Recorded data
^^^^
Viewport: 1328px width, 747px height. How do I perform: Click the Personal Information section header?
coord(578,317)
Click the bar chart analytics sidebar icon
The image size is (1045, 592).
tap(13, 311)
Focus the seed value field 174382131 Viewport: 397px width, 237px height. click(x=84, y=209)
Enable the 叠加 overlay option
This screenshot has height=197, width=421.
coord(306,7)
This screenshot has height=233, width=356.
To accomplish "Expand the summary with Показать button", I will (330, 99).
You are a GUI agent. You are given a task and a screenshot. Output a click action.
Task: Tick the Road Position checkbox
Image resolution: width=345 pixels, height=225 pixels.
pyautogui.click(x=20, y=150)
^^^^
Problem to work on
Reproduce every entry above without a single alteration.

Written solution
Viewport: 1328px width, 747px height. How do I perform: Click the Personal Information section header?
coord(578,317)
Click the bar chart analytics sidebar icon
The image size is (1045, 592).
tap(13, 311)
Focus the seed value field 174382131 Viewport: 397px width, 237px height. click(x=84, y=209)
Enable the 叠加 overlay option
This screenshot has height=197, width=421.
coord(306,7)
This screenshot has height=233, width=356.
To accomplish "Expand the summary with Показать button", I will (330, 99).
You are a GUI agent. You are given a task and a screenshot. Output a click action.
Task: Tick the Road Position checkbox
Image resolution: width=345 pixels, height=225 pixels.
pyautogui.click(x=20, y=150)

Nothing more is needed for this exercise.